Texte à lire »
————
En lisant cette page d’Escales parmi les livres, je n’ai pas pu m’empêcher de penser à Sarko. Parce qu’il fut longtemps ministre de l’Intérieur ; parce que, président moderne, il a une épouse moderne (c’est-à-dire que lorsqu’elle a ses menstrues toute la France peut le constater) ; enfin, parce que notre Président cherche désespérément une solution à la crise et que t’Serstevens la possède peut-être, qui sait ? Au point où on en est, il ne faut négliger aucune piste.
Rapports de police
« On ne saurait trop consulter, si l’on veut bien connaître les mœurs de l’ancien régime, les rapports secrets de la police, pieusement conservés dans nos archives.
Un bon nombre ont été publiés, parfois sous le manteau, car ils ne se soucient guère de la morale ; mais j’en ai remué des masses dans le réduit de l’Arsenal, non sans le remplir d’un brouillard de poussière qui m’a obligé, en rentrant chez moi, à changer de vêtements et de linge, après une longue savonnade sous la douche.
« Ce qui m’a le plus étonné dans ces documents sans pudeur, consacrés surtout aux relations entre époux de l’aristocratie et à la prostitution élégante, c’est la précocité des filles, qu’il s’agisse des unions légales ou du dévergondage.
————
Données fournies »
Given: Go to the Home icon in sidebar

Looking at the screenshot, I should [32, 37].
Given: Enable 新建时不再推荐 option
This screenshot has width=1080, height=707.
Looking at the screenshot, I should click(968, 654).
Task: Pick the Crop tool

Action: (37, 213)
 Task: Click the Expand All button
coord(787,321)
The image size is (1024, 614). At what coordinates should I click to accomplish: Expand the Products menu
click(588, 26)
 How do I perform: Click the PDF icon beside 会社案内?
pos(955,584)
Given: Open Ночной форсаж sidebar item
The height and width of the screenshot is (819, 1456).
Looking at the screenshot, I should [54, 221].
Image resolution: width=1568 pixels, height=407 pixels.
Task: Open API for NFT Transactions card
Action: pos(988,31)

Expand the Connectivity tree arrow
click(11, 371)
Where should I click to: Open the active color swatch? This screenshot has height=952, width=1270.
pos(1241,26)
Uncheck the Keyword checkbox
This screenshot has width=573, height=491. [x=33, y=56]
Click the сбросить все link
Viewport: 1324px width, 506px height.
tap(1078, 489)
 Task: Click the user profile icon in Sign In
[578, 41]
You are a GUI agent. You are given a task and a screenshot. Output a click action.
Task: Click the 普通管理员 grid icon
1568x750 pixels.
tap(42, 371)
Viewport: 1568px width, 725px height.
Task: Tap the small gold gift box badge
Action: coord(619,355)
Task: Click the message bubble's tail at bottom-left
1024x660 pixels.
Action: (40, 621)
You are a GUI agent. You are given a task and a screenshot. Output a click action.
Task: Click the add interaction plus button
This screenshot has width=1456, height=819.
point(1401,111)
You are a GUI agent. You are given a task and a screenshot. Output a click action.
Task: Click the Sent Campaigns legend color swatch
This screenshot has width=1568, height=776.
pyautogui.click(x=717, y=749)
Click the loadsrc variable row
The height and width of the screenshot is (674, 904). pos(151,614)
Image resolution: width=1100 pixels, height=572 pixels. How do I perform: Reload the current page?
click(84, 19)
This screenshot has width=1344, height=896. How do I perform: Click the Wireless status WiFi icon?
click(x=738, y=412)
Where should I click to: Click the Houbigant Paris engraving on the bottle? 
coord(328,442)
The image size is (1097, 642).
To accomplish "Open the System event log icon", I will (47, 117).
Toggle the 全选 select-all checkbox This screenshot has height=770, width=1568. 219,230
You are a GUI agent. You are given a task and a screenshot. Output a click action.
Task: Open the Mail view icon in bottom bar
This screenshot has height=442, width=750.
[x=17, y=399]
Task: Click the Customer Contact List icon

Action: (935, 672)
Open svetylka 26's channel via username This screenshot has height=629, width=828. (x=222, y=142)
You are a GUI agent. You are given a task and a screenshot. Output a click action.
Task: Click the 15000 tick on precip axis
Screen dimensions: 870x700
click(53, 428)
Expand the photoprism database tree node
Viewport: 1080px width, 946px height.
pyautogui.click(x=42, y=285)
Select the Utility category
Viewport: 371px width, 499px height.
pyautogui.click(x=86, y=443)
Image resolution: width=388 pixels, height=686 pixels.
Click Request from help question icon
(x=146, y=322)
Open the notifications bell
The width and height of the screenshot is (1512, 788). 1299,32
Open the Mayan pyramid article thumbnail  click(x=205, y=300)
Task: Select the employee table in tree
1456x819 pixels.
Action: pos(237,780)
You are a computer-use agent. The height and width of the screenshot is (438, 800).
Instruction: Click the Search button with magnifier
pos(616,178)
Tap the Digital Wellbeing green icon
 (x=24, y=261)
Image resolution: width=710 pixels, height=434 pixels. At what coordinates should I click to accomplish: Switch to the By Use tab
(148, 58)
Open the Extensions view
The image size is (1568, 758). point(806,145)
————
Tâches à réaliser »
1 > Recopiez le passage du texte sur les rapports de police qui commence aux mots « Rapports de police » et se termine après « sous la douche. ».
2 > Énumérez les raisons qui, d'après le texte sur les rapports de police, ont fait penser à Sarko pendant la lecture d'Escales parmi les livres.

Les réponses »
1 >
Rapports de police
« On ne saurait trop consulter, si l’on veut bien connaître les mœurs de l’ancien régime, les rapports secrets de la police, pieusement conservés dans nos archives.
Un bon nombre ont été publiés, parfois sous le manteau, car ils ne se soucient guère de la morale ; mais j’en ai remué des masses dans le réduit de l’Arsenal, non sans le remplir d’un brouillard de poussière qui m’a obligé, en rentrant chez moi, à changer de vêtements et de linge, après une longue savonnade sous la douche.

2 >
- Il fut longtemps ministre de l'Intérieur.
- Président moderne, il a une épouse moderne.
- Il cherche désespérément une solution à la crise, et t'Serstevens la possède peut-être.